Script To Screen: “The English Patient”

A moment of obsessed love explored in this scene from the 1996 movie The English Patient, screenplay by Anthony Minghella, novel by Michael Ondaatje.

IMDb plot summary: At the close of WWII, a young nurse tends to a badly-burned plane crash victim. His past is shown in flashbacks, revealing an involvement in a fateful love affair.

Here Almásy (Ralph Fiennes) spies on his lover Katherine (Kristin Scott Thomas) dancing.

Later, now MOST OF THE GROUP ARE DANCING.  We see Katharine dancing 
with Rupert Douglas, enjoying herself. Bermann is there and even Madox jogging and grinning foolishly. Clifton looks at Katharine who, as the dance ends, excuses herself to go to the cloakroom. Almásy hovers in the shadows, unseen.
Katharine comes along the familiar warren of rooms and corridors and is suddenly confronted by Almásy, tortured and out of control.
Why did you hold his collar?
(mimicking her inflection)
What? What? That boy, that little boy,
you were holding his collar, gripping
his collar, what for?
Would you let me pass?
Is he next? Do you drag him into your
little room? Where is it? Is this it?
Don't do this.
I've watched you - on verandahs, at
Garden Parties, at the Races - how
can you stand there? How can you
ever smile? As if your life hadn't capsized?
You know why?
He tries to hold her.  She resists
Dance with me.
Dance with me. I want to touch you.
I want the things which are mine.
Which belong to me.
Do you think you're the only one who
feels anything? Is that what you think?
Some women, flushed with dancing, turn the corner on the way to the 
Ladies Room. They collect Katharine in their train and leave Almásy to fall back into the shadows.

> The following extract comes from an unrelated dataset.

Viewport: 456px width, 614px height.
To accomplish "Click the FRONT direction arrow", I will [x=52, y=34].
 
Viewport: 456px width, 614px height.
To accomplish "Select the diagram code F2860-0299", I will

Here is the scene in the movie:

The dialogue in the movie is almost word for word as in the script. And why not? As delivered by Fiennes, the dialogue explodes with latent emotion. Dance with me. I want to touch you. I want the things which are mine. Which belong to me. Simple. Short. Indeed every word is one syllable. That reinforces the base quality of his character’s obsession with Katherine.

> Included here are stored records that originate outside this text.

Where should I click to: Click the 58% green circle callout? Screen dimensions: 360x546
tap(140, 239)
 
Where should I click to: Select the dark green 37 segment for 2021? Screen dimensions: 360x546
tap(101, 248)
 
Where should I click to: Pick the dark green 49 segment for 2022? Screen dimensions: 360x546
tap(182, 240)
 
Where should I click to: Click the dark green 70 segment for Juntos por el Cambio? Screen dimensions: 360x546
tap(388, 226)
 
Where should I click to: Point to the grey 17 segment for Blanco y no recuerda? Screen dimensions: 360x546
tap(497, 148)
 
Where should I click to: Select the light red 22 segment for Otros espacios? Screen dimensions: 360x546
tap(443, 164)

One of the single best things you can do to learn the craft of screenwriting is to read the script while watching the movie. After all a screenplay is a blueprint to make a movie and it’s that magic of what happens between printed page and final print that can inform how you approach writing scenes. That is the purpose of Script to Screen, a weekly series on GITS where we analyze a memorable movie scene and the script pages that inspired it.